Importers can choose to leave refrigerated containers plugged in at the port
until further notice.
Supermarket reaction
In Brazil, the nation’s biggest meatpackers are trying to
limit damage from the probes. Food giants JBS SA and BRF SA took out full-page
newspaper ads and paid for prime-time television spots to reassure local
consumers that their meat is safe. Two executives at JBS and three at BRF are
among those being investigated, police said.
Brazil’s President Michel Temer tried to reassure export
customers by hosting an all-you-can-eat steak dinner on Sunday for ambassadors
of major buyers. The Chinese envoy sat next to him at the restaurant.
But food scares are easier to start than stop, especially
in China, which has a history of scandals over tainted food. Sun Art Retail
Group, China’s largest hypermarket operator with 400 outlets, said it has
already removed Brazilian meat products from shelves. In Hong Kong, Watson
Group’s PARKnSHOP chain of supermarkets, one of the largest in the territory
with 300 outlets, said on Wednesday that it has also removed products from
shelves and offering refunds or exchanges to customers.

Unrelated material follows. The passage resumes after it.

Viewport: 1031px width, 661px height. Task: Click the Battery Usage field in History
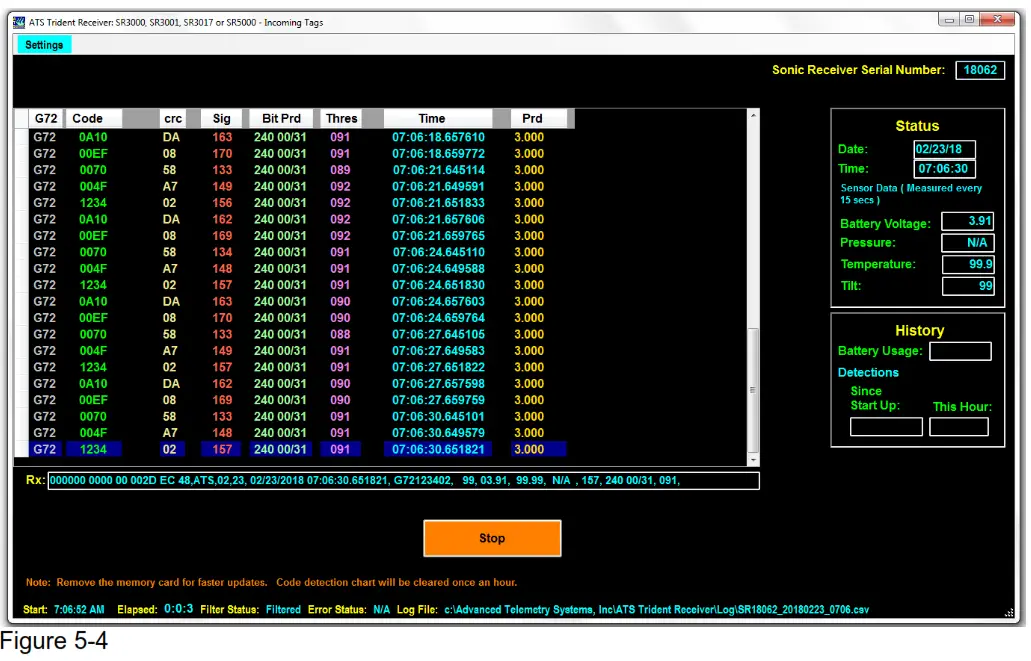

Brazilian meat may not be so easy for customers to
identify. One importer, whose suppliers include JBS, said Brazilian beef tends
to be about 10 percent to 20 percent cheaper than other imports, so is mostly
sold to factories for food processing. The fresh steaks sold in supermarkets
and restaurants are generally not from Brazil, he said.
Limited time
In a downtown supermarket in Shanghai, the imported fresh
beef offered comes from Australia, New Zealand, Spain and Canada. Those
countries stand to benefit from Chinese demand if the ban on Brazilian meat
isn’t swiftly resolved.
Zhang said ADP Shanghai has a limited amount of time for
the ban to be lifted or it may be left with a spoiled cargo. If the cargo is
blocked by customs, it could be stuck in a special bonded warehouse for cold
storage, with the supplier racking up fees that could end up costing more than
the meat.
Chilled meat needs to get from meatpacker to consumer in
about 70 days and meat shipped from Brazil uses more than half that time
at sea, according to Asian shippers. Inspection times at the receiving
port are usually four or five days, but can take two weeks for a thorough
examination. Agricultural products that do not pass customs inspections are
typically burned at the port, the shippers said.